Effet antalgique local (menthe poivrée)
L'application cutanée de menthe poivrée diluée a montré une efficacité dans les céphalées de tension dans plusieurs essais contrôlés, avec un effet comparable à de faibles doses de paracétamol dans certaines études.
Ce qui est prometteur mais incomplet
- Activité anti-inflammatoire — bien démontrée in vitro et chez l'animal pour de nombreuses HE, mais les essais humains de qualité restent rares et les dosages mal standardisés.
- Effet sur l'immunité — des marqueurs immunitaires bougent en laboratoire, mais on ne peut pas conclure à une « stimulation des défenses » chez l'humain en usage courant.
- Anticancéreux in vitro — certaines molécules (ex. apoptose induite par le D-limonène sur cellules cancéreuses en culture) suscitent l'intérêt de la recherche, mais aucune HE n'est un traitement anticancéreux validé. Toute communication en ce sens est trompeuse.
Ce qui reste anecdotique ou non démontré
- Les vertus « détoxifiantes » au sens large (drainage hépatique, élimination de toxines) — concept flou, non mesurable scientifiquement tel qu'utilisé en aromathérapie populaire.
- L'action sur l'humeur via des mécanismes « énergétiques » ou « vibratoires » — relève de modèles non scientifiques, à distinguer de l'effet olfactif réel sur le système limbique, lui bien documenté.
- L'efficacité de la diffusion atmosphérique pour traiter une infection — la concentration d'HE dans l'air ambiant est généralement insuffisante pour atteindre les seuils antimicrobiens actifs.

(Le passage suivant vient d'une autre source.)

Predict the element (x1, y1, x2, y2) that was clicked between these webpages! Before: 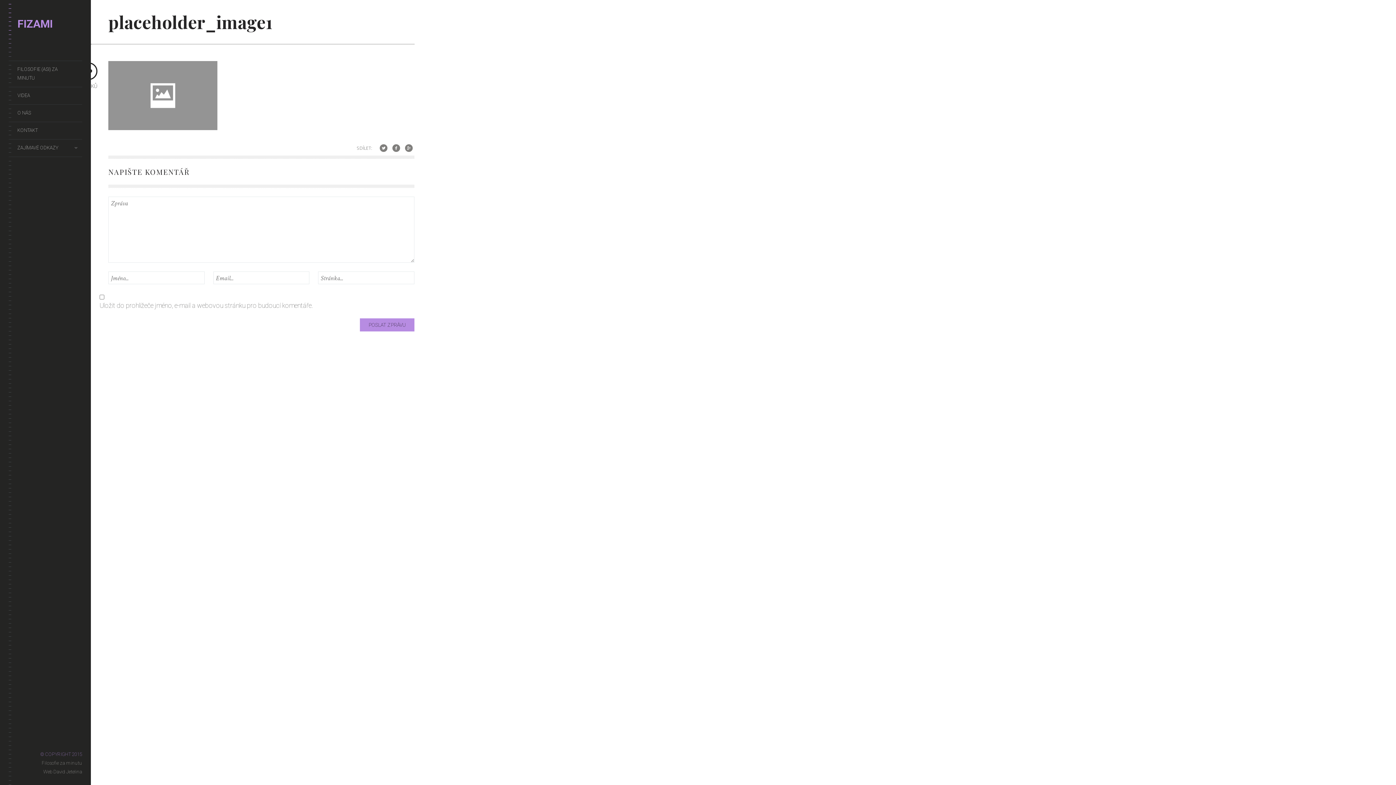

Limites méthodologiques du champ
- Échantillons HE non standardisés — deux études sur « la lavande » peuvent utiliser des chémotypes ou origines différents, rendant les comparaisons fragiles.
- Effectifs souvent faibles — beaucoup d'essais cliniques en aromathérapie portent sur quelques dizaines de patients.

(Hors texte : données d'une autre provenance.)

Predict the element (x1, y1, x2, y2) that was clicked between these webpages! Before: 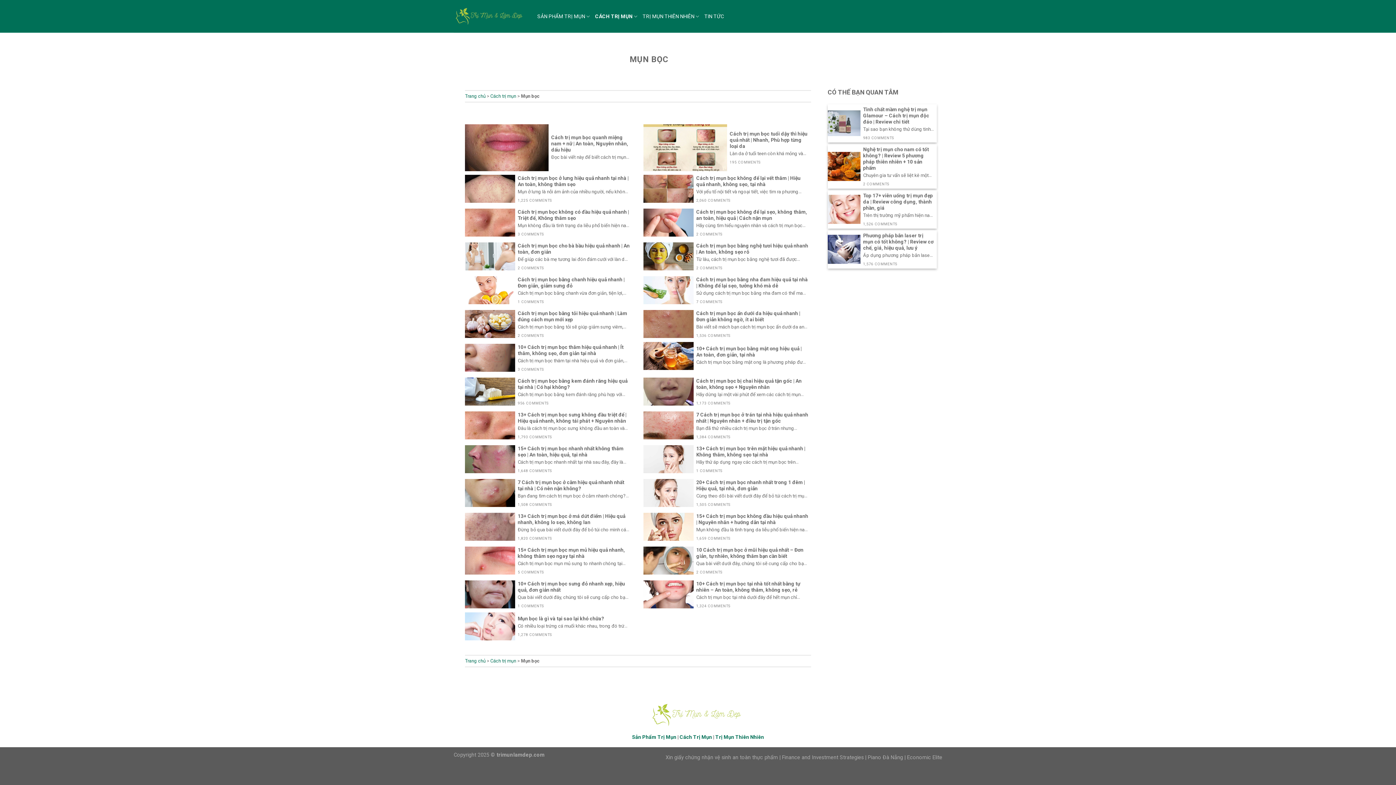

- Difficulté du double aveugle — une odeur est difficile à masquer, ce qui complique le contrôle placebo pour les études olfactives.
- Conflit d'intérêt — une partie de la littérature est financée par l'industrie des compléments et arômes, nécessitant une lecture critique des conclusions.
- Biais de publication — les résultats positifs sont plus souvent publiés que les résultats négatifs ou nuls.

PubMed recense plus de 3 000 articles sur les HE publiés entre 2010 et 2020 — un champ en pleine expansion, mais à évaluer avec rigueur.
Où chercher l'information fiable
Pour aller au-delà des affirmations commerciales, les bases de données suivantes donnent accès à la littérature scientifique primaire :
- PubMed (ncbi.nlm.nih.gov/pubmed) — base de référence en biomédecine
- Cochrane Library — synthèses systématiques de haute rigueur méthodologique
- ANSM — position des autorités sanitaires françaises sur les HE
Posture recommandée : une HE bien documentée en aromathérapie traditionnelle (via Faucon, Franchomme, Baudoux) n'est pas nécessairement validée par des essais cliniques humains. Les deux corpus se complètent mais ne se substituent pas l'un à l'autre.